Man gets year in prison for arranging meeting with 15-year-old girl

By Joe Gorman


An Akron man who pleaded guilty to charges he arranged to meet a 15-year-old girl over the internet – only to be met by police – was sentenced Monday to a year in prison.

Judge R. Scott Krichbaum handed down the sentence in Mahoning County Common Pleas Court to James Smith Jr., 52, on charges of importuning and attempted unlawful sexual contact with a minor.

Smith was arrested in February as one of 10 people booked into the jail as part of a sting operation by the Mahoning County Sheriff’s Office and nine other police agencies targeting men looking for underage girls on the internet for sex.

Assistant Prosecutor Jennifer McLaughlin said Smith thought he was talking to a 15-year-old girl online but he was really speaking to a police officer, and he described several things he wanted to do. He made arrangements to meet the person but when he arrived, he was instead met by police and arrested.

McLaughlin recommended that Smith be sentenced to a year in prison. She said he has no prior criminal record but said his argument that he never committed a crime because he did not meet the girl – but instead a police officer – did not carry weight because he had the intent to commit a crime.

Smith’s lawyer, Brian Hoffman, asked for a sentence of probation.
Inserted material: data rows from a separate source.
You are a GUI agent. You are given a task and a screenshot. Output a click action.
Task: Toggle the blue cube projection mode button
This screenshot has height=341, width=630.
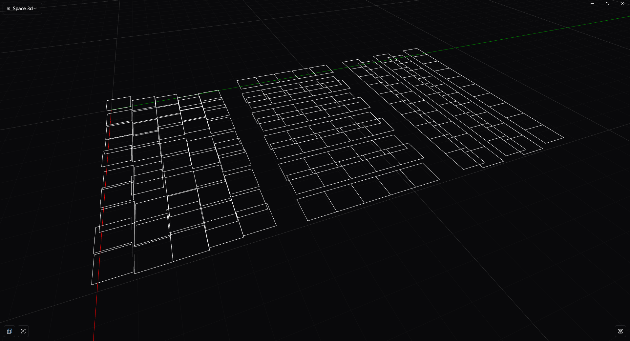(9, 331)
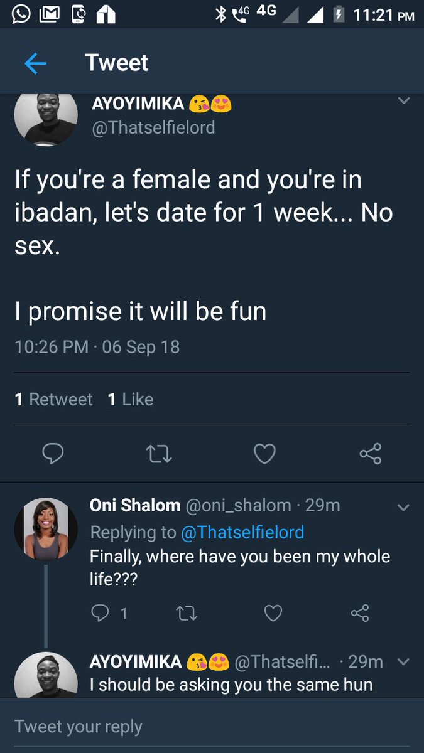Open WhatsApp notification in status bar
424x753 pixels.
point(21,14)
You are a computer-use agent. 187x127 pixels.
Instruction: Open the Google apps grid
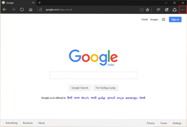[163, 20]
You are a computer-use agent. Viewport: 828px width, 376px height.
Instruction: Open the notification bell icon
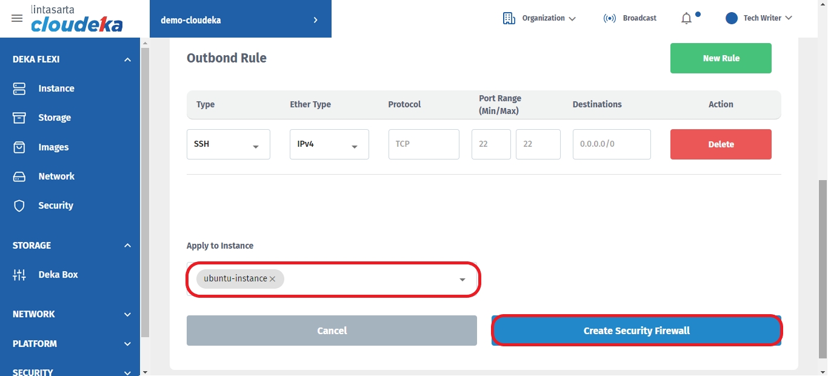686,18
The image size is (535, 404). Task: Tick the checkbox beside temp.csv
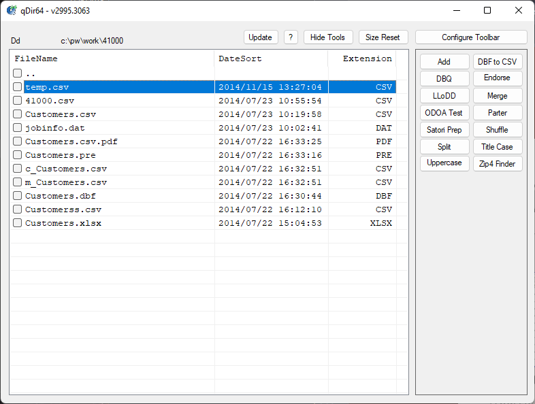(17, 87)
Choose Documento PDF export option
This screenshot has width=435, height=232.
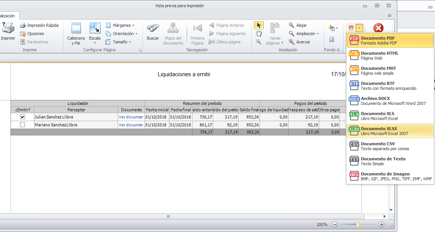point(390,40)
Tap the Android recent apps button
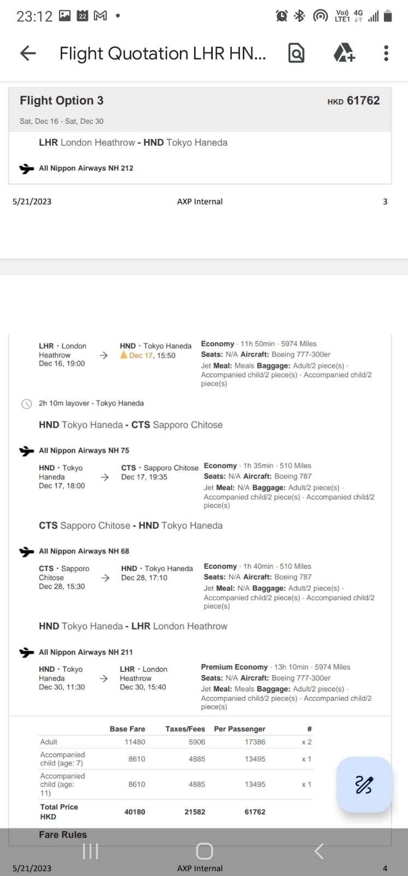The height and width of the screenshot is (876, 408). (90, 851)
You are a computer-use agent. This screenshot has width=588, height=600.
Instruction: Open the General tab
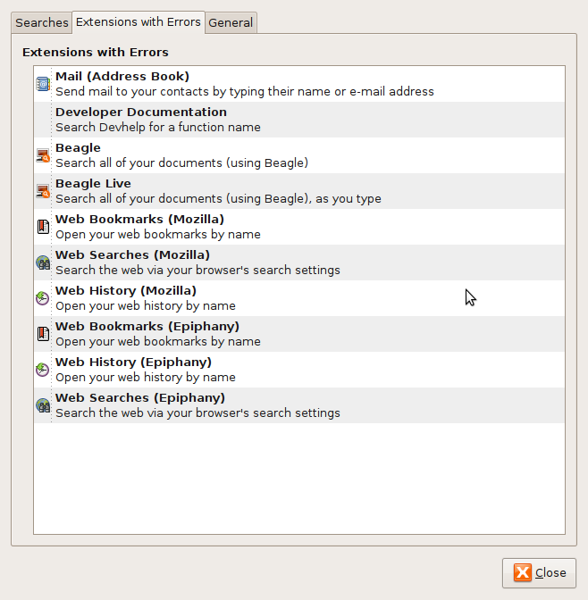tap(231, 22)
He said his client has several health issues which would require the state to spend extra resources to care for Smith in prison. He also said his client has learned his lesson about staying out of trouble and pointed out Smith has no prior criminal record.

Smith apologized and said he is no longer using the internet.

“This has changed my life quite a bit,” Smith said.

Judge Krichbaum said he thinks a prison sentence is necessary because people need to know there is a punishment if they engage in the type of conduct to which Smith admitted.

“I want to give a message to you and to everybody else that you better by God not even think of doing anything like this,” Judge Krichbaum said.